Expositions d’art à Pointe-à-Pitre: C’est fini?

Finie l’époque où, pour exposer au Centre Culturel Rémy Nainsouta à Pointe-à-Pitre – notamment dans les salles Édouard Chartol et Louis Beauperthuy – les artistes pouvaient offrir une oeuvre à la mairie. Désormais, ils devront débourser 1 000 euros par mois – soit 250 euros par semaine – s’ils veulent montrer leurs oeuvres dans l’ancien hôpital Saint-Jules devenu un haut lieu culturel. Très fréquenté, notamment pour son emplacement et sa superficie, le centre est resté fermé pendant un long moment à cause de la pandémie de Covid-19.

La nouvelle municipalité ayant affirmé avoir hérité d’un déficit colossal (80 millions d’euros) cherche à renflouer les caisses de la ville. On se souvient que, l’an dernier, le maire avait déclaré ne pas avoir les moyens d’acheter du papier hygiénique… Si cette décision peut se comprendre, elle ne fait pas l’unanimité chez les artistes car beaucoup d’entre eux n’ont pas pu commercialiser leur production pendant ces deux dernières années à cause de la situation sanitaire de l’archipel et sont dans une situation précaire. Seule une poignée d’entre eux a pu prendre le virage du numérique en ouvrant une boutique en ligne.
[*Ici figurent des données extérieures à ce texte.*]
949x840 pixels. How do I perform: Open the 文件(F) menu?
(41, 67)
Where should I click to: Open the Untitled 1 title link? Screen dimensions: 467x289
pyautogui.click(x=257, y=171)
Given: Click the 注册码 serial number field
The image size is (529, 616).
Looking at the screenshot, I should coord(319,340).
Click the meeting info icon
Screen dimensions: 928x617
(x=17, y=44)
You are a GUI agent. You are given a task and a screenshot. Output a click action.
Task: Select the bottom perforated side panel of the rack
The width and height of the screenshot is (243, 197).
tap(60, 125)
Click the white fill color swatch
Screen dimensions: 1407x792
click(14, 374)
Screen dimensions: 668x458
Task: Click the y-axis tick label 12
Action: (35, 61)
Alors, est-ce le bon moment pour exiger une telle somme aux artistes? N’en déplaise à certains élus qui ont construit des édifices culturels sur le territoire de leur commune (ce qui est très bien!), Pointe-à-Pitre, malgré tous ses déboires, (déficit, délinquance, insalubrité, fermetures de commerces, dépeuplement, paupérisation…), est restée une ville culturelle : avant la pandémie de Covid-19, presque chaque semaine, le public pouvait visiter une exposition dans une des salles publiques.Veut-on “casser” ce dynamisme culturel?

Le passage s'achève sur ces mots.